• _Task to complete_: Go through the listing below and output exactly the line with "Open the profile avatar icon", the line with "has height=767, width=720.", and each line between; omit the rest.
--
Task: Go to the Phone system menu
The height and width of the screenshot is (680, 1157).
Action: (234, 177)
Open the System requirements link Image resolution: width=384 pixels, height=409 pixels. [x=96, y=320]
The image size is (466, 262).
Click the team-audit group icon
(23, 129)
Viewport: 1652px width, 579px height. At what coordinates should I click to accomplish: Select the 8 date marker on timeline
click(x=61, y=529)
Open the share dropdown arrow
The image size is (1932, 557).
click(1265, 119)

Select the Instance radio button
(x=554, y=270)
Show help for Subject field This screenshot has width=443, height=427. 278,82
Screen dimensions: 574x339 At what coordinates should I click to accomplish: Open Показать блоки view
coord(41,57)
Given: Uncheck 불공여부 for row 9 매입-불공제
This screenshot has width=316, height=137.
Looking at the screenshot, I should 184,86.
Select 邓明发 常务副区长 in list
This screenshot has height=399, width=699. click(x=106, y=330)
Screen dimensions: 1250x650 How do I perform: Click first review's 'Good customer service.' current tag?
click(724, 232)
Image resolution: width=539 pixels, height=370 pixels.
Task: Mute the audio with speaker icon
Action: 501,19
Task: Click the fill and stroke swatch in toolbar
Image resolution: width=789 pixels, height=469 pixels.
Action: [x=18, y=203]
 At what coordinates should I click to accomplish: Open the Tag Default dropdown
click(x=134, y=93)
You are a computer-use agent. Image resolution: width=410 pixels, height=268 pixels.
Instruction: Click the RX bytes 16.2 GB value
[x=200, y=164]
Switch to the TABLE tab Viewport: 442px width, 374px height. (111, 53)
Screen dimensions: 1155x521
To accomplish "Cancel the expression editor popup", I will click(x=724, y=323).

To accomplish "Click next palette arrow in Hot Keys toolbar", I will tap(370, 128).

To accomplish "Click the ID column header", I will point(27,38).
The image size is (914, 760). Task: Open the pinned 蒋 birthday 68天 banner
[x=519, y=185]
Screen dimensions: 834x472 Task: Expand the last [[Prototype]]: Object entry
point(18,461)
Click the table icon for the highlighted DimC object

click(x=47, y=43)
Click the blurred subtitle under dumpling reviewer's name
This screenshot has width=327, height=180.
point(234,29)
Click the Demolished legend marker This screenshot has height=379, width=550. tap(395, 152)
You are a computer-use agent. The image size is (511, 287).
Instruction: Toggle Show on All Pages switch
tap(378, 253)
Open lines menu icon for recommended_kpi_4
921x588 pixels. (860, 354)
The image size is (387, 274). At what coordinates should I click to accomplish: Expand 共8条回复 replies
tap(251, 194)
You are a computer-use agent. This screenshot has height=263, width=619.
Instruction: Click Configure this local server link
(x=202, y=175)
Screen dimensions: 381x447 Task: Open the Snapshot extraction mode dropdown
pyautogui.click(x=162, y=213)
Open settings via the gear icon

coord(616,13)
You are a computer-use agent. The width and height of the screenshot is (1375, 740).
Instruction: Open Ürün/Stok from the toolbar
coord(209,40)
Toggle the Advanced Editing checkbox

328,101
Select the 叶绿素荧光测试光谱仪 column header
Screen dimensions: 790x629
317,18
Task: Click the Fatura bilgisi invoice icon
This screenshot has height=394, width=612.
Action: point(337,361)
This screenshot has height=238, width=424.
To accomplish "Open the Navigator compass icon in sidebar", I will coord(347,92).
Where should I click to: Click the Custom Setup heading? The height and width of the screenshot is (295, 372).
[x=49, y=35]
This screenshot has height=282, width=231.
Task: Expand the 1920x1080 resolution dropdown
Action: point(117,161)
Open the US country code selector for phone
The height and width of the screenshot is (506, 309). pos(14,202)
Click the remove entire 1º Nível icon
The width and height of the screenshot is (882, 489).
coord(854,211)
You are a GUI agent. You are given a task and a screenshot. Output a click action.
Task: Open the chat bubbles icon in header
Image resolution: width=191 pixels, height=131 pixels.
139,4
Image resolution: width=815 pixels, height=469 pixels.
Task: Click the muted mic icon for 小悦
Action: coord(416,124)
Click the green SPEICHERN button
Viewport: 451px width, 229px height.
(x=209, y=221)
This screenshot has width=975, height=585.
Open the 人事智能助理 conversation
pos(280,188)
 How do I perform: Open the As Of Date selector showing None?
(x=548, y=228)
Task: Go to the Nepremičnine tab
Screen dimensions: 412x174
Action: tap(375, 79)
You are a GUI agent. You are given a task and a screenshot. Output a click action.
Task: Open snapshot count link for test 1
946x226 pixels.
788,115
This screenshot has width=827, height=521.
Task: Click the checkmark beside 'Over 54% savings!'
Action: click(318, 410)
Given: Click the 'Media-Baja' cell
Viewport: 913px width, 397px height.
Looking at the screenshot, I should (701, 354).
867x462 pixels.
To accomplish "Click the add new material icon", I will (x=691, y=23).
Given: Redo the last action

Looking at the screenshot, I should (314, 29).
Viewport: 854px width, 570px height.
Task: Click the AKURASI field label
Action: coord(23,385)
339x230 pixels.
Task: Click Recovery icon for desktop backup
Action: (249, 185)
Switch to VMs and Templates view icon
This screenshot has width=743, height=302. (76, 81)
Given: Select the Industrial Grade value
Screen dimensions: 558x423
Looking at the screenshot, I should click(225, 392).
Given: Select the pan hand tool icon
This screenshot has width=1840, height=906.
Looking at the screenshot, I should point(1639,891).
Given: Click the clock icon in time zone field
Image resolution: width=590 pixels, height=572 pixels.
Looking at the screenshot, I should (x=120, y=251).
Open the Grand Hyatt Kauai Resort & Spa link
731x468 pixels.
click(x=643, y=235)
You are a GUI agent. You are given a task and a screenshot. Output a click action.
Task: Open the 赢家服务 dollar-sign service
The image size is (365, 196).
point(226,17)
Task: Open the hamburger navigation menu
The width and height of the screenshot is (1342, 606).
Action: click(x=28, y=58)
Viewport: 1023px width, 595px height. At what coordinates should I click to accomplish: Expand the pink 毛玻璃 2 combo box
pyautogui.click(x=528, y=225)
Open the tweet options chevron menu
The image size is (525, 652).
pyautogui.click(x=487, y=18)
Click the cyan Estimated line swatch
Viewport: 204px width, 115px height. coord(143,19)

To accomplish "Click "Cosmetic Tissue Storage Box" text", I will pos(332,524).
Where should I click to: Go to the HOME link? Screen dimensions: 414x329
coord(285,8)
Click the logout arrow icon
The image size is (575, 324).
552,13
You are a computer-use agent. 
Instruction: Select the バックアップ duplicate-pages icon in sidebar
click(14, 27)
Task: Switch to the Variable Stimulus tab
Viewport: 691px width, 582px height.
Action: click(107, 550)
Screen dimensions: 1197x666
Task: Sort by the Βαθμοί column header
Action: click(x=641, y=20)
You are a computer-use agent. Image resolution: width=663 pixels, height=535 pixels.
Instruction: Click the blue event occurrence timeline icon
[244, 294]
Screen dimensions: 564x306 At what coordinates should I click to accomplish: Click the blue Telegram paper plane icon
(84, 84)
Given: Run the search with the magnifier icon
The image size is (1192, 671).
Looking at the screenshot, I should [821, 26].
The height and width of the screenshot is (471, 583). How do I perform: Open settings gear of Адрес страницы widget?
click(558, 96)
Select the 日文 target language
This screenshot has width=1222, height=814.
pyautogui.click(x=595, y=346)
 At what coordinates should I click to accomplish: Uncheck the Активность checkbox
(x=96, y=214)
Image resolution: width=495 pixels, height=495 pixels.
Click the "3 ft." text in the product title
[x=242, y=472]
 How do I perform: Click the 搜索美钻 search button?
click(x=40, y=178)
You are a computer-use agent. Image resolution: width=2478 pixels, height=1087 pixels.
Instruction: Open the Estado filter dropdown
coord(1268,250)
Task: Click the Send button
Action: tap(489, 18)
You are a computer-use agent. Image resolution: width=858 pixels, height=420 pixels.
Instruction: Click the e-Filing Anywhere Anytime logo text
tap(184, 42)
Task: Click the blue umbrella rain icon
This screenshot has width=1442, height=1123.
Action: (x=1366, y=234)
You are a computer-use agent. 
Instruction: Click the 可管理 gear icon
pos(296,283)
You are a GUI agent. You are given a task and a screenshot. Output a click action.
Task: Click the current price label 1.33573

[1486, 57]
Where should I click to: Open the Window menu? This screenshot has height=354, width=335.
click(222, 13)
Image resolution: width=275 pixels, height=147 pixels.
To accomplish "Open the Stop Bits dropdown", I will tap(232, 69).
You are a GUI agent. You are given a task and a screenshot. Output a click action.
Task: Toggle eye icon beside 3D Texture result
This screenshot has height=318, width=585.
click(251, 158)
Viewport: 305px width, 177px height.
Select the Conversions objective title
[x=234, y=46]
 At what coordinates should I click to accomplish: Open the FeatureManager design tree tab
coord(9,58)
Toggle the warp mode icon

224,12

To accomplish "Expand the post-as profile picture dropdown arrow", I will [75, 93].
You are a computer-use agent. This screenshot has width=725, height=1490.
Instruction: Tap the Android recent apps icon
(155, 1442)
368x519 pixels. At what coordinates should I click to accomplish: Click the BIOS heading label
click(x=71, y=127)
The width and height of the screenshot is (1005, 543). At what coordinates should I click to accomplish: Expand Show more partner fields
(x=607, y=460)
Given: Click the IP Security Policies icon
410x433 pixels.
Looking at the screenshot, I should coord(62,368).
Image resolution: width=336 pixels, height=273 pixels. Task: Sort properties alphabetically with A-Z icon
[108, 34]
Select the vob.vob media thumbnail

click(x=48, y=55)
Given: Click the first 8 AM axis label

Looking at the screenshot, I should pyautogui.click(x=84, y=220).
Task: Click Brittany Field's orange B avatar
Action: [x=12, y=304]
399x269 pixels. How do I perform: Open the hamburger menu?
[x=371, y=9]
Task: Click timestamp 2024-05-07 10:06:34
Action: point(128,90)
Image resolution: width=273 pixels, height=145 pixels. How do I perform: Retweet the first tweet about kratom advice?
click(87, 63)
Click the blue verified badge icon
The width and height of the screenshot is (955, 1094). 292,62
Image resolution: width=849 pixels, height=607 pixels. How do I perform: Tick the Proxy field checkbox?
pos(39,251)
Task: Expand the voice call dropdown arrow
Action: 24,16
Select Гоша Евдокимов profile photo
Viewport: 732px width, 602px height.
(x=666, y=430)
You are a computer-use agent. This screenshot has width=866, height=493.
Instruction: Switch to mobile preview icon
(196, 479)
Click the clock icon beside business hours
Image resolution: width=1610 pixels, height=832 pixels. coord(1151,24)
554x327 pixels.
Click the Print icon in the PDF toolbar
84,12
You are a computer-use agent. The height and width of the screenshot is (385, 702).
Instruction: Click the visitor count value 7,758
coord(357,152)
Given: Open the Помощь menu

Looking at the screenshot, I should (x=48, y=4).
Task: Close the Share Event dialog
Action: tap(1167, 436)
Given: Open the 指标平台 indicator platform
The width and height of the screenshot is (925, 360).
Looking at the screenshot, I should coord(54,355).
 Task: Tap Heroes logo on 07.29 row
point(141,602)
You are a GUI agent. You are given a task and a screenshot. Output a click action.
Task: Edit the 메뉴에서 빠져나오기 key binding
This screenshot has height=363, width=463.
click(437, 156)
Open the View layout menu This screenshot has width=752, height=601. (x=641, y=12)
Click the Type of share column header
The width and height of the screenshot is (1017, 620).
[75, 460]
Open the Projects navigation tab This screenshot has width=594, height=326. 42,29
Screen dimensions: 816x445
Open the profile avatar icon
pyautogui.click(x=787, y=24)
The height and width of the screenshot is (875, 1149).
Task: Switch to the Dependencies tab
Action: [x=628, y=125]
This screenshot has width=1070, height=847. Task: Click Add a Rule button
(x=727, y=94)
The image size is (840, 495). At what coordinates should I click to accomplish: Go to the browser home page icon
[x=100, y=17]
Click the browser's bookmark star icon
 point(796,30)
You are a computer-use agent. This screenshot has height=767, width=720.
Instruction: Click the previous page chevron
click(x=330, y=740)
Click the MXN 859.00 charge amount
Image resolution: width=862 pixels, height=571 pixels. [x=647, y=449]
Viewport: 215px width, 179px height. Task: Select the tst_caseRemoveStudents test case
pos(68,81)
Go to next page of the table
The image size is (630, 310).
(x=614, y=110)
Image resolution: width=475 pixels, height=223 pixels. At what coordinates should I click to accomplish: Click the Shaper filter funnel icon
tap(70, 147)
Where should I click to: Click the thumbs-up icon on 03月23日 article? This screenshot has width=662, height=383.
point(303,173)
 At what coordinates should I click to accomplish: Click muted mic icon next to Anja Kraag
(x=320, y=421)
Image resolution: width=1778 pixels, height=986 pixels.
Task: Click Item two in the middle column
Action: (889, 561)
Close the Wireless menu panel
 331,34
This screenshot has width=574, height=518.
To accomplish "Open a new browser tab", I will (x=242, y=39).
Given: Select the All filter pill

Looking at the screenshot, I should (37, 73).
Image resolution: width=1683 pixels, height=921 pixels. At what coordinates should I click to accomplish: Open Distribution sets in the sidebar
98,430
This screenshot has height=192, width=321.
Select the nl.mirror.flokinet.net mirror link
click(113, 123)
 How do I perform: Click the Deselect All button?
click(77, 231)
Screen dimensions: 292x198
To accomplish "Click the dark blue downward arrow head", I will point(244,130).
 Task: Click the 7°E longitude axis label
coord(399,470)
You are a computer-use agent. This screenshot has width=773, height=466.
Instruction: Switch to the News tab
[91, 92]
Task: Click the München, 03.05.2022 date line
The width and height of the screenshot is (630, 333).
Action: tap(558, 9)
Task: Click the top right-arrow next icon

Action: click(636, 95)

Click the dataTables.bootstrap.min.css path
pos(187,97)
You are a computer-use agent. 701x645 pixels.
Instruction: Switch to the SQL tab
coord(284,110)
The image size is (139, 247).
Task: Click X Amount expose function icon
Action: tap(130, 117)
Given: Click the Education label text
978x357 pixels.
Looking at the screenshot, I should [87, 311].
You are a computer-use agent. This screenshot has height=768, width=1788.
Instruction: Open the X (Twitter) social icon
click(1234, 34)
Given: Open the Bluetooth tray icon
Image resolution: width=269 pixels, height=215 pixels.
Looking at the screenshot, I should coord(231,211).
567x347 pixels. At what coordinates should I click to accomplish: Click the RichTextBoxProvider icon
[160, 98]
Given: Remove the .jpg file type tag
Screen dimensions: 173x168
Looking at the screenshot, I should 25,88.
--
• _Answer to the exercise_:
Open the profile avatar icon
pyautogui.click(x=787, y=24)
The height and width of the screenshot is (875, 1149).
Task: Switch to the Dependencies tab
Action: [x=628, y=125]
This screenshot has width=1070, height=847. Task: Click Add a Rule button
(x=727, y=94)
The image size is (840, 495). At what coordinates should I click to accomplish: Go to the browser home page icon
[x=100, y=17]
Click the browser's bookmark star icon
 point(796,30)
You are a computer-use agent. This screenshot has height=767, width=720.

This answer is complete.